**FRAGMENTO DEL DOCUMENTO:**
LOS
TRASPLANTES DE ÓRGANOS, EL SISTEMA INMUNITARIO Y LA HERENCIA GENÉTICA.
Los
organismos pluricelulares se deben enfrentar desde su aparición hace más de
600 millones de años a multitud de agentes infecciosos, de manera que hasta los
animales de organización más simple, como poríferos o celentéreos poseen
mecanismos de defensa o inmunitarios.
La primera prueba
que han de superar los virus, bacterias u otros microorganismos patógenos, son
las llamadas barreras externas. En el caso de la especie humana es la piel
impermeable, queratinizada y compuesta externamente de células muertas. Los
conductos internos suelen estar lubricados por secreciones mucosas (tubos
respiratorios, digestivo, etc) que impiden el avance de los microorganismos patógenos.

**LÍNEAS PROPORCIONADAS:**
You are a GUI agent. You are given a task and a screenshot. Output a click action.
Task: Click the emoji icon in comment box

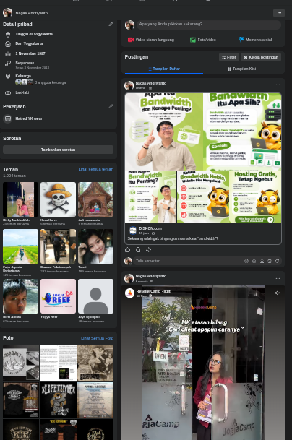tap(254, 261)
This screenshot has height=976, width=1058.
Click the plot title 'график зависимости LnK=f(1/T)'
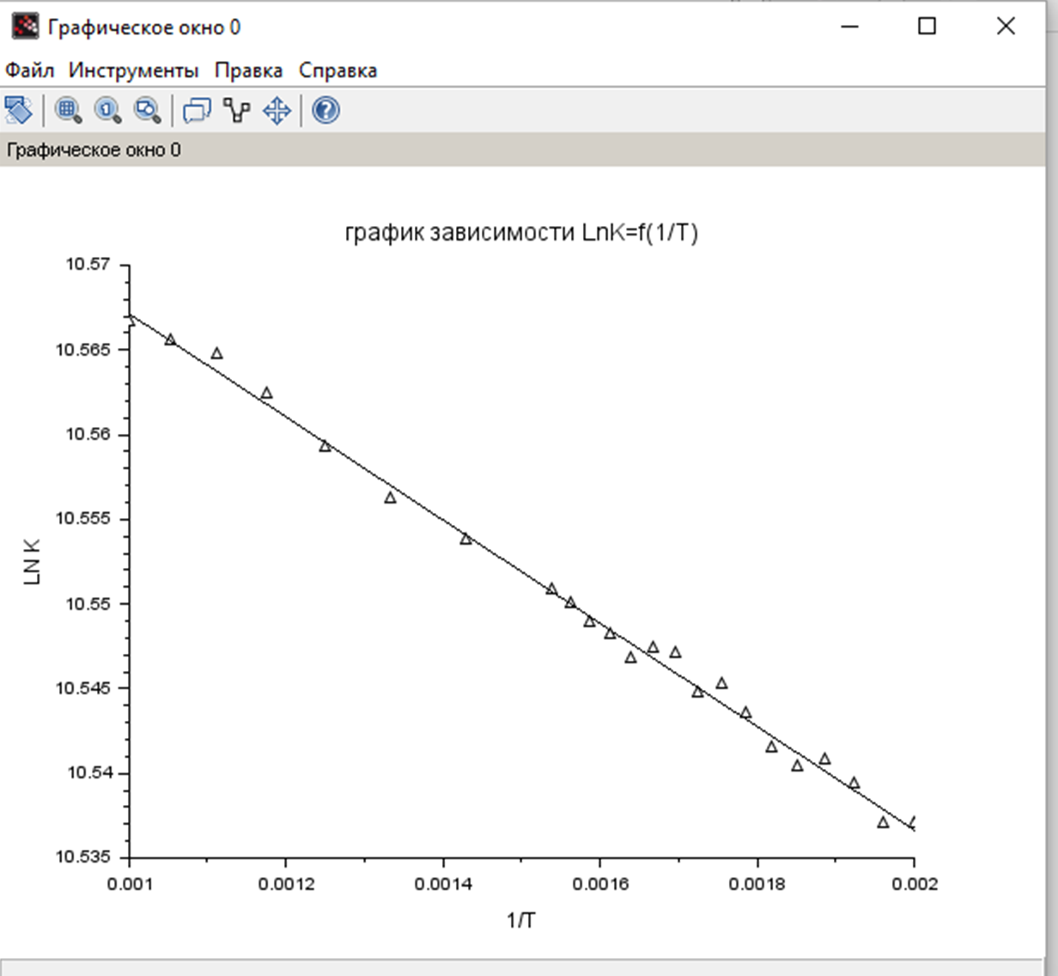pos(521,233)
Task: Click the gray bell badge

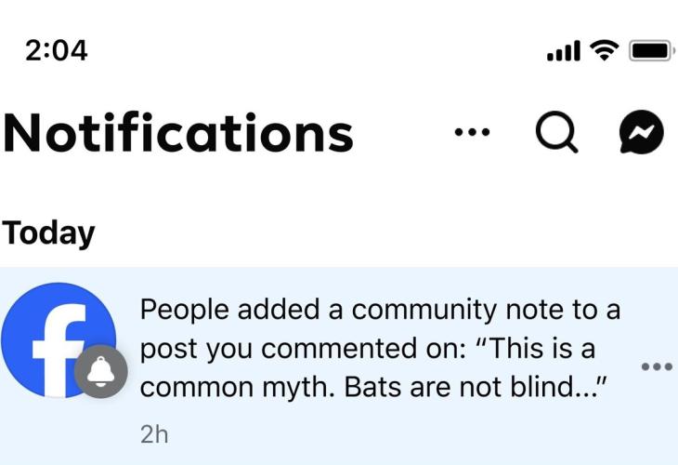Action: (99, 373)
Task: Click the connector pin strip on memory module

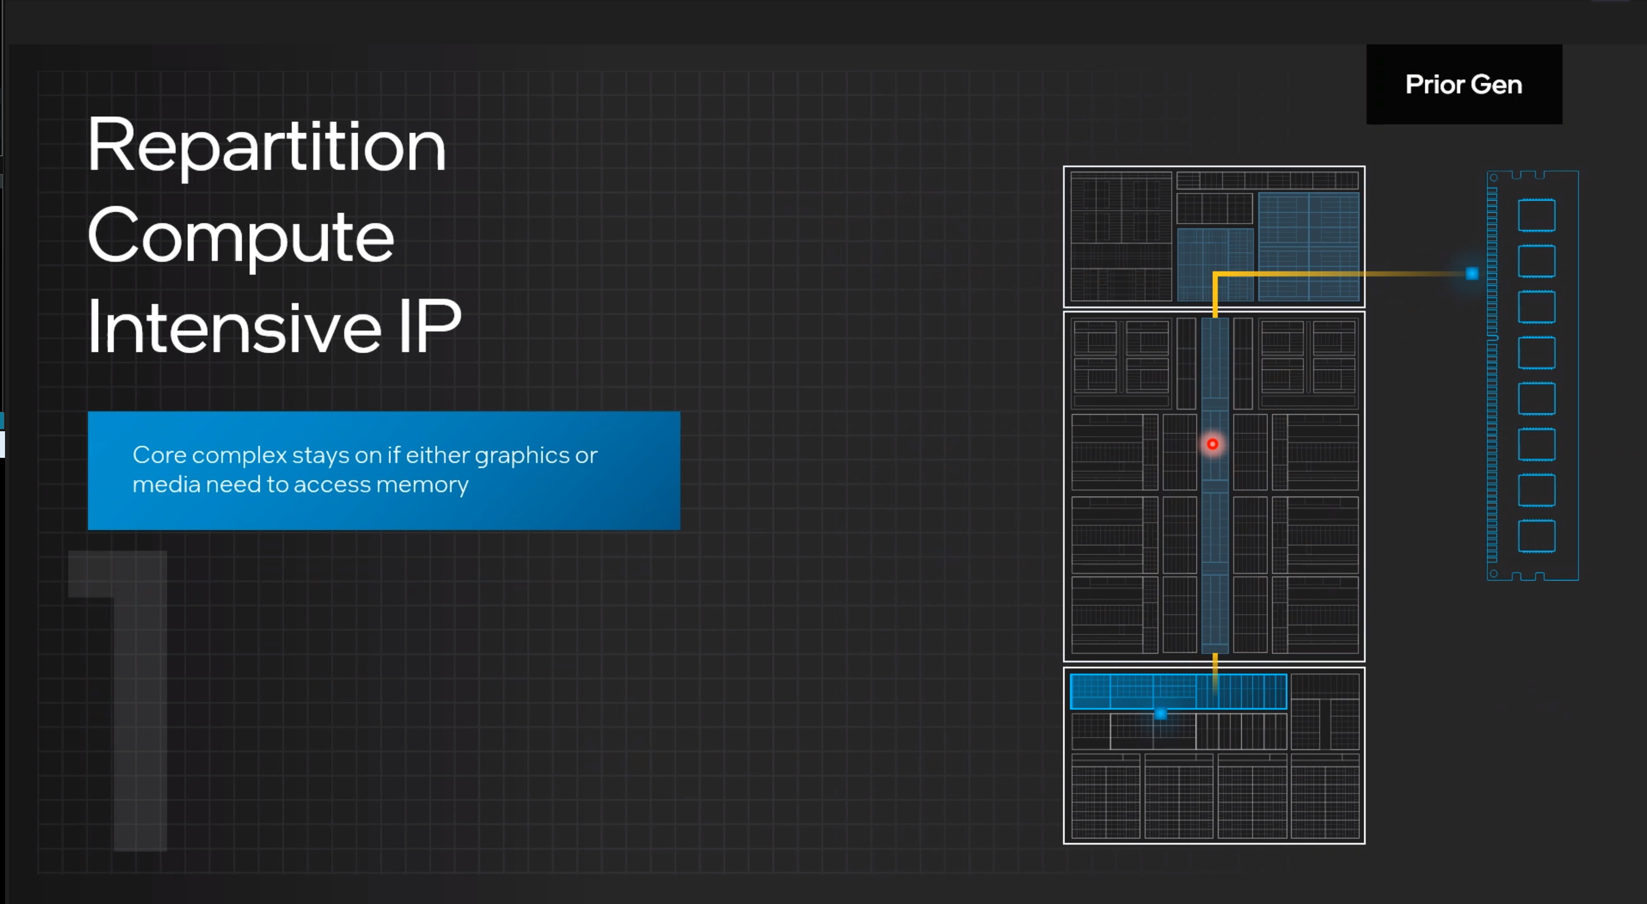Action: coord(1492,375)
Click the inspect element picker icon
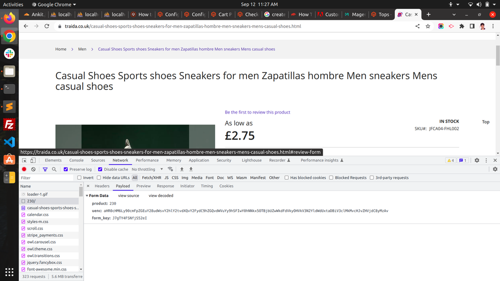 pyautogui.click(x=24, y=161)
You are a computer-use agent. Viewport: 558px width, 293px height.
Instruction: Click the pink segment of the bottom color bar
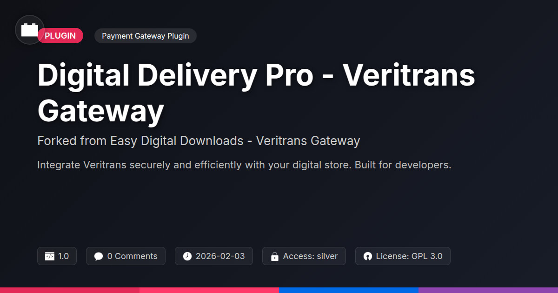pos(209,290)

**PREGUNTAS DE COMPRENSIÓN:**
**a.** Según el texto sobre el sistema inmunitario, ¿desde hace cuánto tiempo se enfrentan los organismos pluricelulares a agentes infecciosos?
**b.** Enumera todas las características de la piel humana que menciona el texto sobre el sistema inmunitario.
**c.** Continúa el texto sobre el sistema inmunitario a partir de su última oración.
Para responder no hace falta usar las líneas.

**RESPUESTAS POR PREGUNTA:**
**a.** Desde hace más de 600 millones de años.

**b.**
- Impermeable
- Queratinizada
- Compuesta externamente de células muertas

**c.**
A veces estos fluidos poseen enzimas que atacan químicamente a los invasores,
como es el caso de las lisozimas de saliva y lágrimas. Otras veces el PH de
algunas mucosas son incompatibles con la vida de muchas bacterias, como el carácter
ácido del interior del estómago o la vagina. Los animales disponemos además
de todo un arsenal de actos reflejos defensivos, como la tos, el vómito, el
estornudo, sin olvidarnos de la propia comunidad de bacterias simbiontes que
coloniza nuestra piel y nuestros conductos internos, que colabora en nuestra
defensa al eliminar competidores.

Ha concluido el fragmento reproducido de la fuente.